Falak Al Ghazzi, Türkiye’ye iltica eden bir sanatçı. Yeni teknikler geliştirerek resimler çiziyor. Zorluklara rağmen öğrenmekten hiçbir zaman vazgeçmiyor ve sanat eserleri ortaya koymak için çalışmaya devam ediyor.
Ghazzi'nin hikayesini Özlem Sarıyıldız "Dünyayı Doğrultmak İçin" (To Correct The World) adlı belgeselinde anlatmıştı. bianet'te dün Sarıyıldız ile belgeseli yapmaya nasıl karar verdiğini ve amacını konuşmuştuk. Belgeselde hikayelerini anlatılan diğer Suriyeli sanatçılar Maisa Alhafez ve Sawsan Witty.

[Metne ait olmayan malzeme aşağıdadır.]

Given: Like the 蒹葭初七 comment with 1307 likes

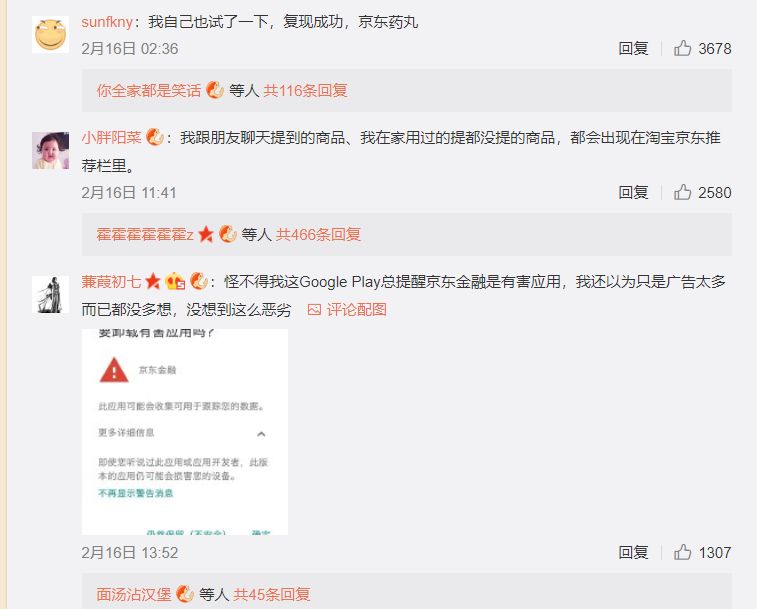Looking at the screenshot, I should 682,552.
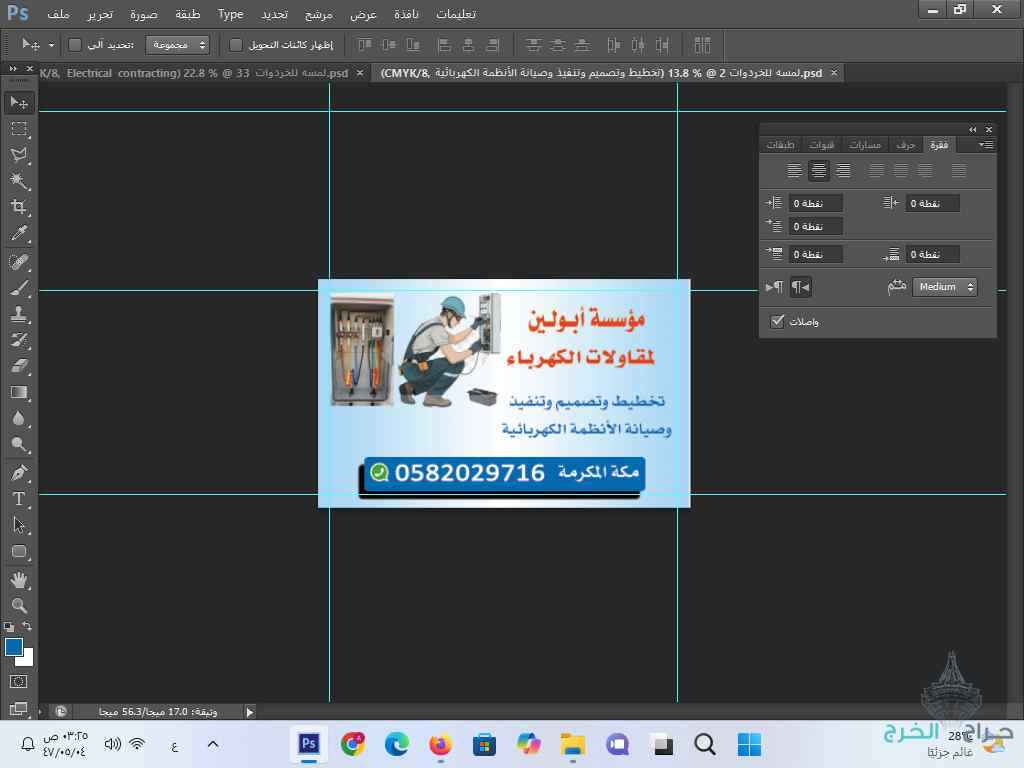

Bu yazı dizisinde yarın Maisa Alhafez'in hikayesini okuyacaksınız.
Bugün anlatma sırası Falak Al Ghazzi'de...
Suriye’den Türkiye’ye geldiğinde ne hissettin? Burada yaşayabileceğini düşündün mü?
Aslında biz Suriye’den direkt olarak Türkiye’ye gelmedik. Önce Cezayir’e, sonra Ürdün’e gittik. Sonra da Türkiye’ye geldik. Buraya varır varmaz buraya bayıldım. Yerleşmemize ve burada yaşamaya başlamamıza yardımcı olan aile tarafından çok hoş karşılandık.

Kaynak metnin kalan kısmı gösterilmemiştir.